→ Material to process
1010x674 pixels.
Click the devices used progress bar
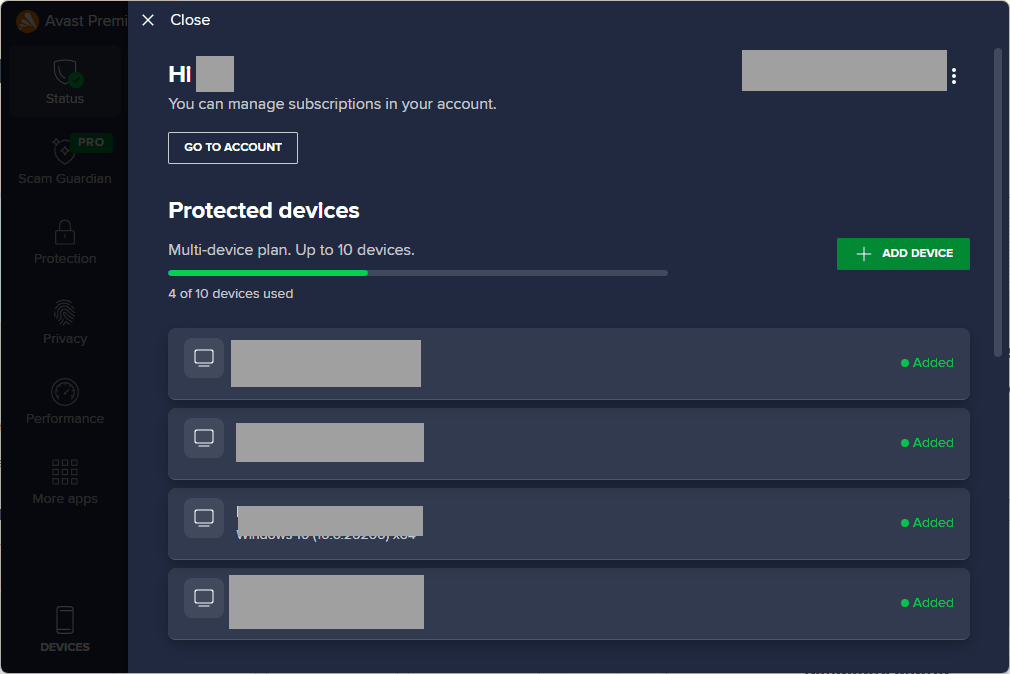(417, 273)
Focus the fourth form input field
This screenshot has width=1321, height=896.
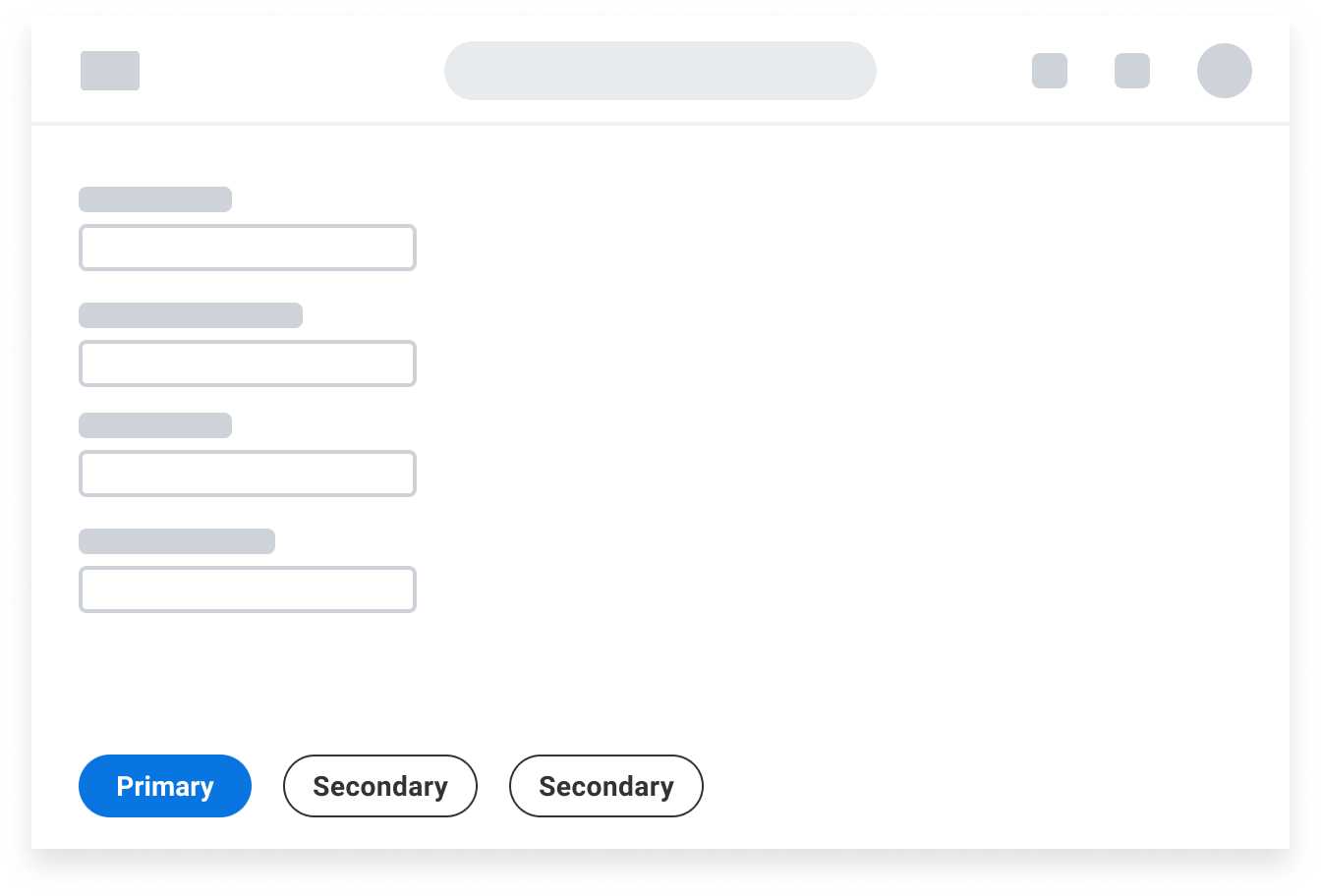point(248,589)
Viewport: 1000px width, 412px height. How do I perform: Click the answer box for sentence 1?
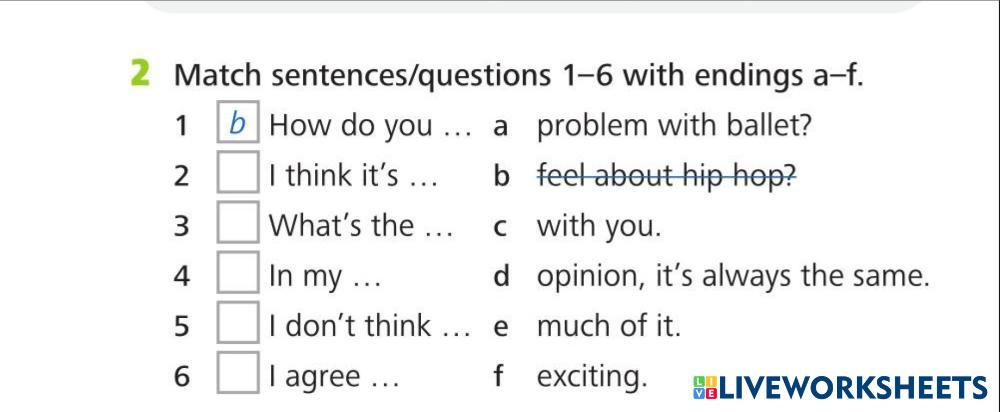tap(238, 126)
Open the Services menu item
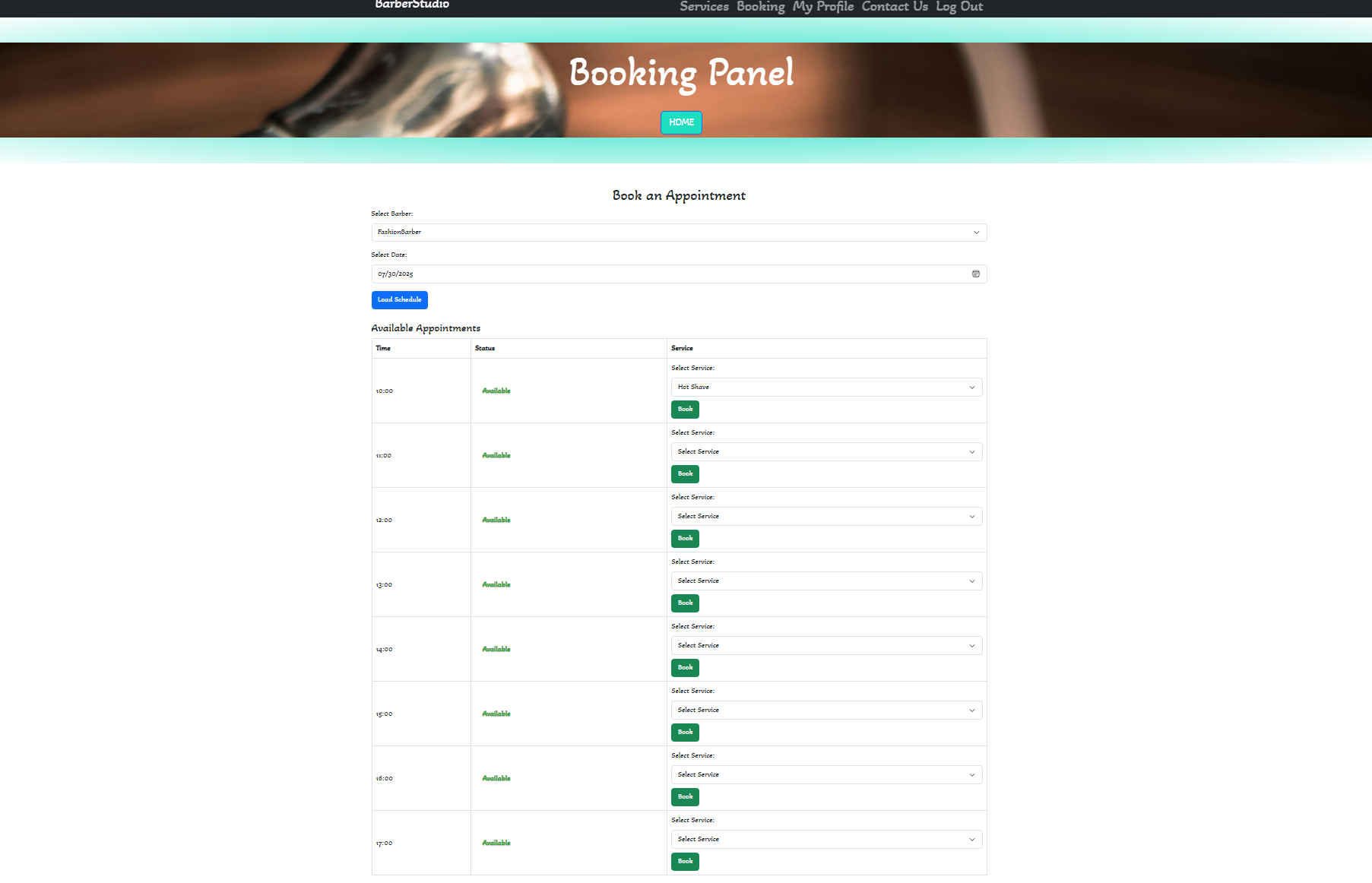Viewport: 1372px width, 883px height. [x=704, y=7]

→ Task description
Although the records contain pictures, the output must hold only their exact wording.

→ Exercise answer
1010x674 pixels.
Click the devices used progress bar
(417, 273)
Focus the fourth form input field
This screenshot has width=1321, height=896.
point(248,589)
Viewport: 1000px width, 412px height. How do I perform: Click the answer box for sentence 1?
tap(238, 126)
Open the Services menu item
Viewport: 1372px width, 883px height. [x=704, y=7]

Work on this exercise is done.